BMC Mol Biol. 2009 Aug 1;10:77. doi: 10.1186/1471-2199-10-77.
Excessive accumulation of bilirubin contributes to neonatal hyperbilirubinemia in rats. Heme oxygenase (HO) is one of the rate-limiting enzymes in catabolizing heme to bilirubin. In the present study, we investigated whether suppression of rat HO-1 (rHO-1) expression by small interference RNAs (siRNAs) reduces bilirubin levels in hyperbilirubinemic rats.
Four pairs of siRNA targeting rHO-1 mRNA were introduced into BRL cells and compared for their inhibitory effect on the expression of rHO-1 gene and production of rHO-1 protein. The siRNA exhibiting the most potent effect on HO-1 expression and activity was then administered intraperitoneally to 7 to 9-day-old rats with hyperbilirubinemia.

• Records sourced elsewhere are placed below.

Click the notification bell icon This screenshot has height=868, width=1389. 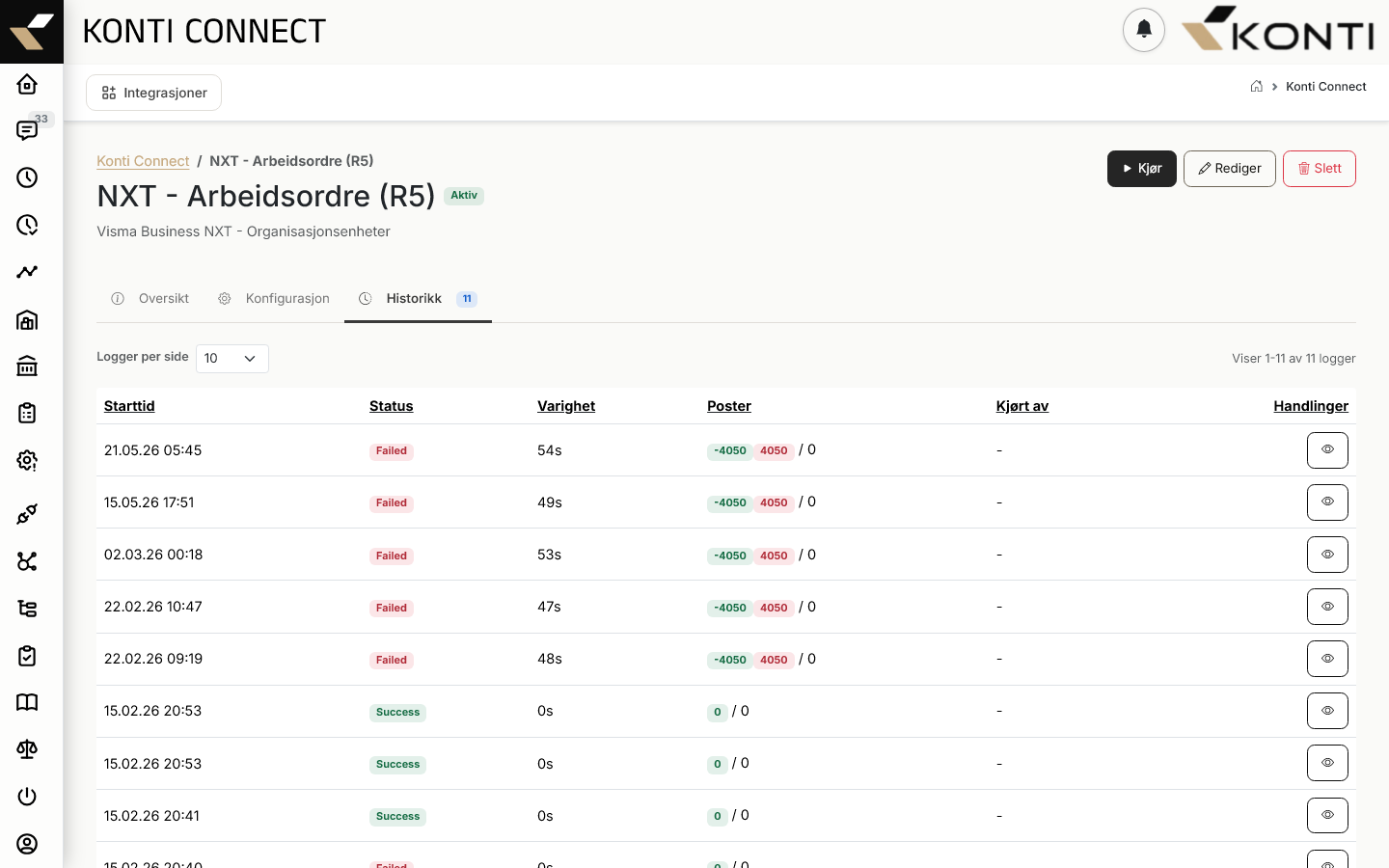[x=1144, y=29]
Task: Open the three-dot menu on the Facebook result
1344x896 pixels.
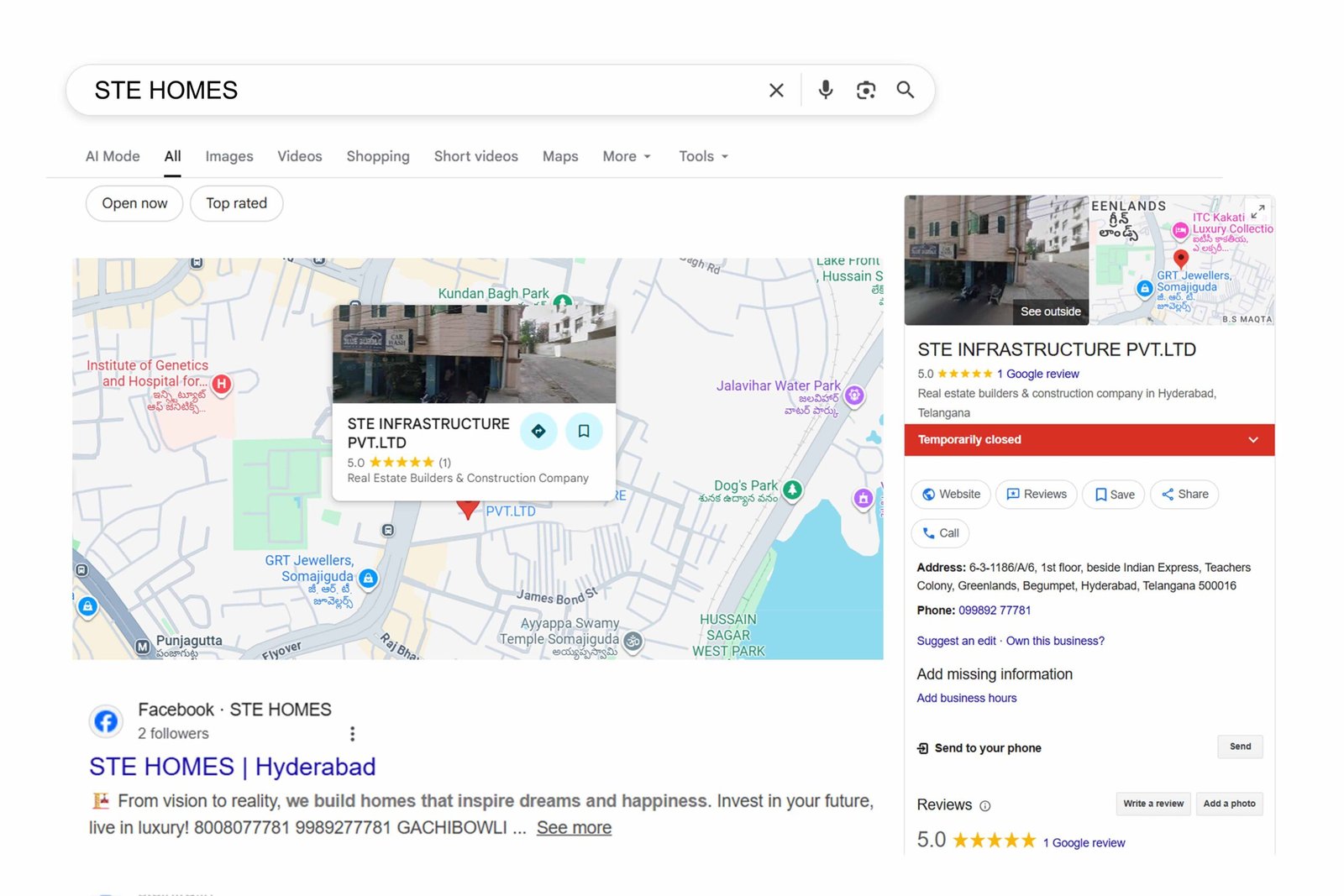Action: pos(353,733)
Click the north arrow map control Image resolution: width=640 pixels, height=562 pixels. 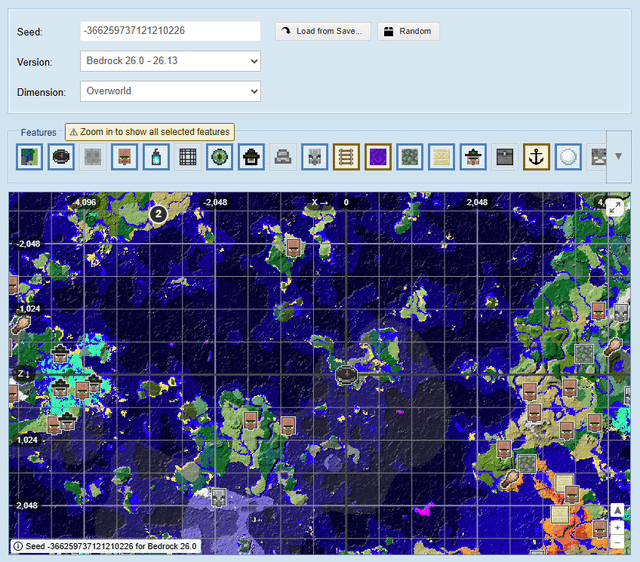(617, 511)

The siRNA distributed mostly in the liver and spleen of neonatal rat. Serum bilirubin levels and hepatic HO-1 expression were further evaluated. Systemic treatment of siRNA targeting rHO-1 reduced hepatic HO-1 expression and decreased the serum bilirubin levels in a time- and dose-dependent manner, and siRNA decreased the indirect bilirubin levels more effectively than Sn-protoporphyrin (SnPP), an HO-1 inhibitor.
siRNA targeting rHO-l attenuates hepatic HO-1 expression and serum bilirubin levels. Thus this study provides a novel therapeutic rationale for the prevention and treatment of neonatal hyperbilirubinemia.

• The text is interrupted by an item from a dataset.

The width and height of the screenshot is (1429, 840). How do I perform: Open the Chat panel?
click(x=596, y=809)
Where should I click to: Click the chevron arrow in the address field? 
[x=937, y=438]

胆红素的过度积累会导致大鼠出现新生儿高胆红素血症。血红素加氧酶(HO)是血红素分解代谢为胆红素过程中的限速酶之一。在本研究中,我们调查了小干扰RNA(siRNA)抑制大鼠HO-1(rHO-1)表达是否能降低高胆红素血症大鼠的胆红素水平。
将四对靶向rHO-1 mRNA的siRNA导入BRL细胞,并比较它们对rHO-1基因表达和rHO-1蛋白产生的抑制作用。然后将对HO-1表达和活性表现出最有效作用的siRNA腹腔注射给7至9日龄的高胆红素血症大鼠。该siRNA主要分布在新生大鼠的肝脏和脾脏中。进一步评估血清胆红素水平和肝脏HO-1表达。全身性给予靶向rHO-1的siRNA可降低肝脏HO-1表达,并以时间和剂量依赖性方式降低血清胆红素水平,且siRNA降低间接胆红素水平的效果比HO-1抑制剂锡原卟啉(SnPP)更有效。
靶向rHO-1的siRNA可减弱肝脏HO-1表达和血清胆红素水平。因此,本研究为新生儿高胆红素血症的预防和治疗提供了一种新的治疗原理。